Welcome to “UB Should Know…”. Here, you will find a variety of different debates, discussions, and interests that you and your fellow peers are passionate about. Topics from art museums closing down to scientific breakthroughs to conspiracy theories can be discussed here between up to four people, not including your moderator. If you wish to be a part of the next edition of UB Should Know… please feel free to contact the UB Post at firstname.lastname@example.org
By Olivia Dudley
You may or may not know where this is going, but it really sucks to lose your name. Sometimes I will forget and someone will turn up and remind me and I will be like, “Oh, that’s right…I’m Sugar! How could I forget? Thank goodness that kind man reminded me at eight o’clock at night on the way home.” I hope to myself that I don’t forget it again and I won’t need to be reminded. But darn it, by the time I am walking to class the next morning, I have already forgotten it! Thankfully, and I am oh so lucky, a kind man reminded me that my name is “Baby” as I cross the street. Did I mention that I am thankful? Where would I have been without the help of this man? Probably walking to the café as usual, ordering a green tea lemonade and a bagel without his kind words echoing in my head.

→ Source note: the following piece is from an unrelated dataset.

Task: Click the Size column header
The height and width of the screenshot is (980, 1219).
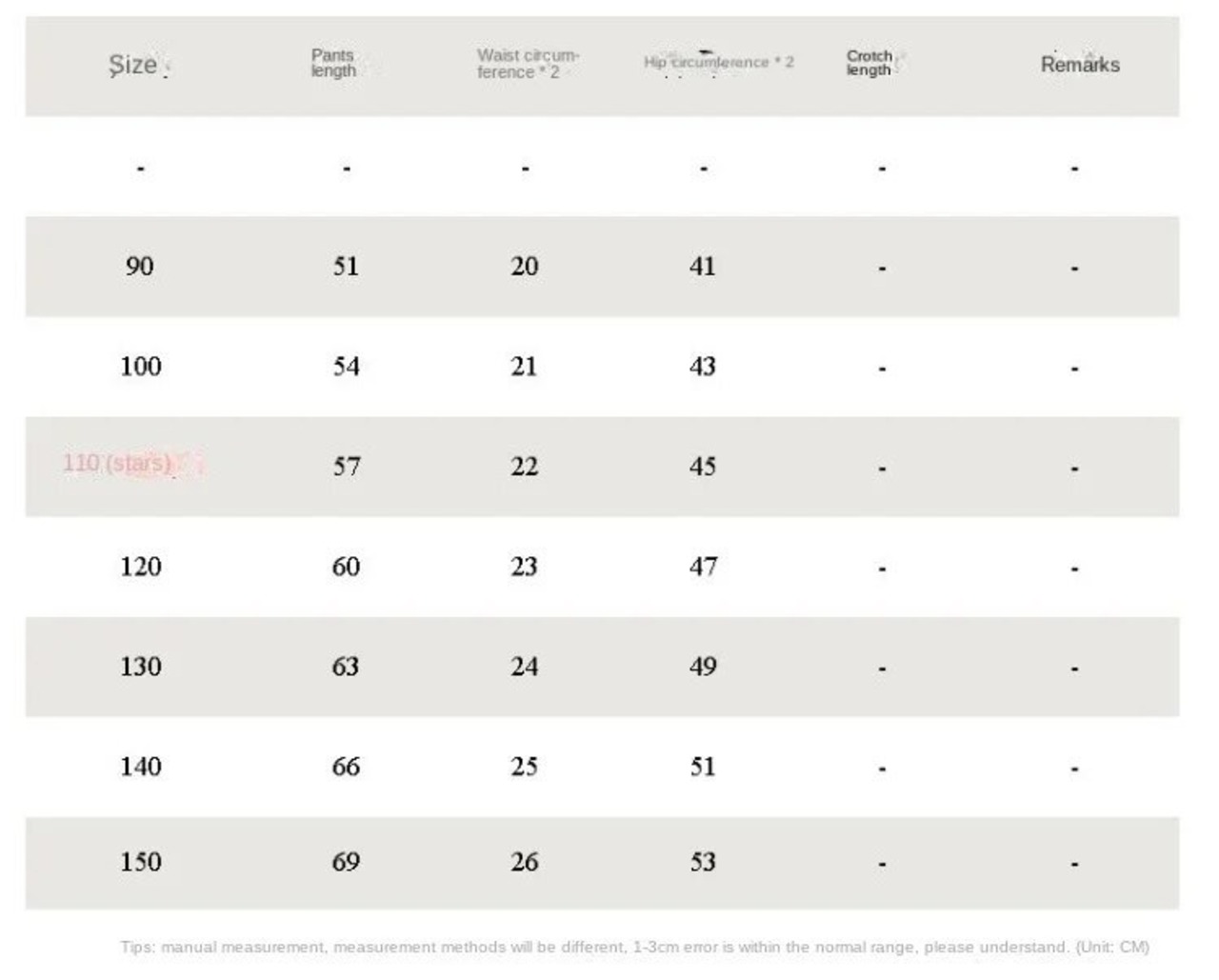Action: (133, 65)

I feel as though I have a new name every day of the week. Many other women feel this way too; because we are forgetful, men feel the need to swoop in and remind us. But these are no friendly reminders, these are reminders that are gifted with in the hopes of a thank you and that is far from okay. I’m just trying to get to class on time. I do not need to know who or what I am right now. All of these names get swept up in the heads of girls and women and we grow up with them. We grow up with the names, the staring, and the uncomfortable sensation of being followed; it is not a nice feeling. Sometimes we don’t know what to do. Occasionally we do know but are too scared to do anything because we don’t know what a stranger is capable of. All Tiarah Poyau, 22, said was “Get off me.” To a man at a J’ouvert festival in New York on September 5, 2016 and he shot her in the face. Killing Tiarah instantly, in front of her friends. If that happened to such a strong and beautiful woman in the presence of other people, what is one girl alone supposed to think?

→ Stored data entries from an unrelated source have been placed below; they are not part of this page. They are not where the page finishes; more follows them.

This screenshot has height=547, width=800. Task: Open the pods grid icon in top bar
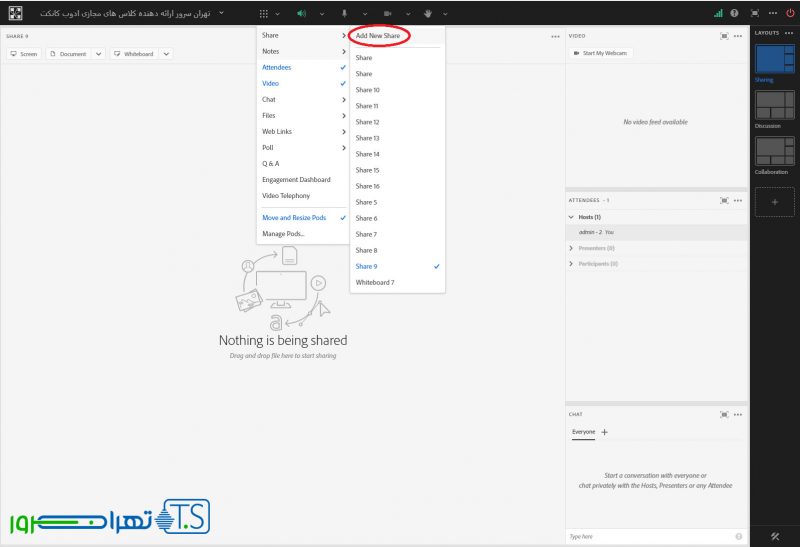click(x=263, y=13)
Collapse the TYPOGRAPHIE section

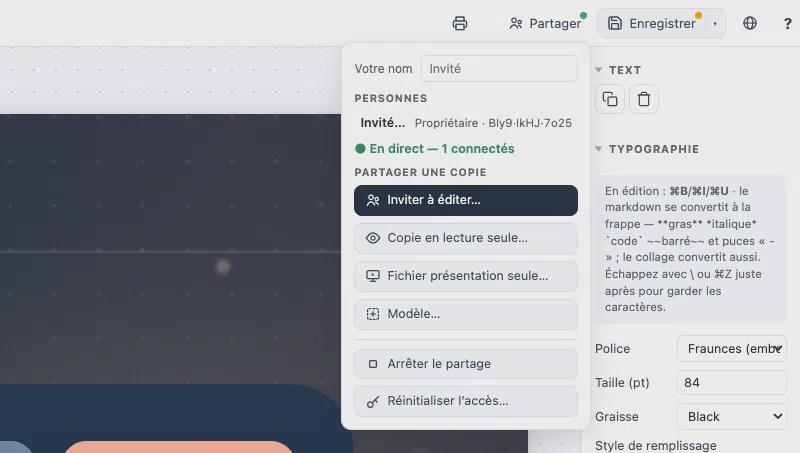click(x=647, y=149)
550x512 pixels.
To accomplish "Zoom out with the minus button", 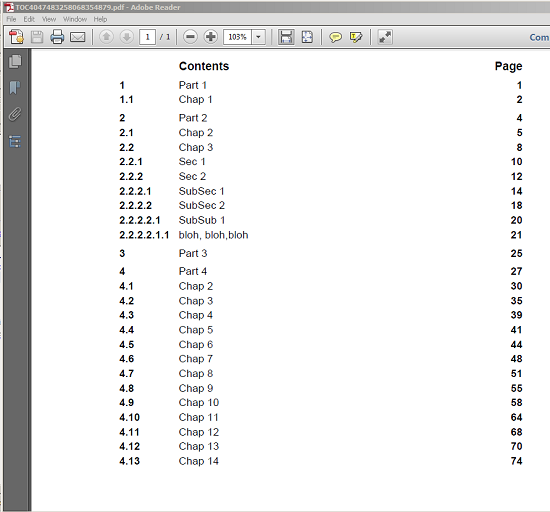I will 190,37.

The safest tactic is to say nothing and hasten your pace. But what happens when they yell or pursue? A crowd will protect you. But what if the crowd doesn’t care? These are the thoughts many women and girls have when that kind man tells them their name and reminds them of their place in society as the object. Those thoughts usually come after a “Please don’t follow me.” In most cases the plea is answered, but in the cases where it’s not. I cannot begin to explain how many girls I know that feel the need to carry mace or pepper spray on them while having the hope that they never have to use it.
Words are powerful; they can boost your confidence or make you feel like an insignificant pebble. But there is nothing worse than being afraid and threatened by the words of another, no matter how kindly they are spoken to you, because you do not know how far they will go to gain your attention. In truth, street harassment is not going to stop anytime soon, and it is difficult to avoid because of the unpredictability of human beings. The only thing we can hope for people to develop some respect for those around them by thinking before speaking and that we all get to our destination safely.